According to Bandolier, a systematic review of a small, poor quality set of trials, provided no convincing evidence for long-term benefits of chiropractic interventions for acute or chronic low back pain, despite some positive overall findings but there might be some short-term pain relief, especially in patients with acute pain. However, the BMJ noted in a study on long-term low-back problems "...improvement in all patients at three years was about 29% more in those treated by chiropractors than in those treated by the hospitals. The beneficial effect of chiropractic on pain was particularly clear." A 1994 study by the U.S. Agency for Health Care Policy and Research (AHCPR) and the U.S. Department of Health and Human Services endorses spinal manipulation for acute low back pain in adults in its Clinical Practice Guideline.

The first significant recognition of the appropriateness of spinal manipulation for low back pain was performed by the RAND Corporation. This meta-analysis concluded that some forms of spinal manipulation were successful in treating certain types of lower back pain. Some chiropractors claimed these results as proof of chiropractic hypotheses, but RAND's studies were about spinal manipulation, not chiropractic specifically, and dealt with appropriateness, which is a measure of net benefit and harms; the efficacy of chiropractic and other treatments were not explicitly compared. In 1993, Dr Shekelle rebuked some DCs for their exaggerated claims: ...we have become aware of numerous instances where our results have been seriously misrepresented by chiropractors writing for their local paper or writing letters to the editor....

There is conflict in the results of chiropractic research. For instance, many DCs claim to treat infantile colic. According to a 1999 survey, 46% of chiropractors in Ontario treated children for colic. In 1999 a Danish randomized controlled clinical trial with a blinded observer suggested that there is evidence that spinal manipulation might help infantile colic. However, in 2001, a Norwegian blinded study concluded that chiropractic spinal manipulation was no more effective than placebo for treating infantile colic.

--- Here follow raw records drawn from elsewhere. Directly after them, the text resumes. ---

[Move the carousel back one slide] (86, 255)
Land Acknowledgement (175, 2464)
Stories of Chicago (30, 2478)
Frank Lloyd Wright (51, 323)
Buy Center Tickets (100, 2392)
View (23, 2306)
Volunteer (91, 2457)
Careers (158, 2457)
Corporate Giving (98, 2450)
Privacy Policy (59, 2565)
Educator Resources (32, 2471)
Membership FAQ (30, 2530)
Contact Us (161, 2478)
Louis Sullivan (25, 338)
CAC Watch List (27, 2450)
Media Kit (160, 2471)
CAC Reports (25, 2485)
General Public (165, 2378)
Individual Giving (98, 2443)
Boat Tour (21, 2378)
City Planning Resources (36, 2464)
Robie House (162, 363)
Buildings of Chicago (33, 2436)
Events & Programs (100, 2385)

In 1997, historian Joseph Keating Jr described chiropractic as a "science, antiscience and pseudoscience", and said "Although available scientific data support chiropractic's principle intervention method (the manipulation of patients with lower back pain), the doubting, skeptical attitudes of science do not predominate in chiropractic education or among practitioners". He argued that chiropractic's culture has nurtured antiscientific attitudes and activities, and that "a combination of uncritical rationalism and uncritical empiricism has been bolstered by the proliferation of pseudoscience journals of chiropractic wherein poor quality research and exuberant over-interpretation of results masquerade as science and provide false confidence about the value of various chiropractic techniques". However, in 1998, after reviewing the articles published in the JMPT from 1989-1996, he concluded,

"substantial increases in scholarly activities within the chiropractic profession are suggested by the growth in scholarly products published in the discipline's most distinguished periodical (JMPT). Increases in controlled outcome studies, collaboration among chiropractic institutions, contributions from nonchiropractors, contributions from nonchiropractic institutions and funding for research suggest a degree of professional maturation and growing interest in the content of the discipline."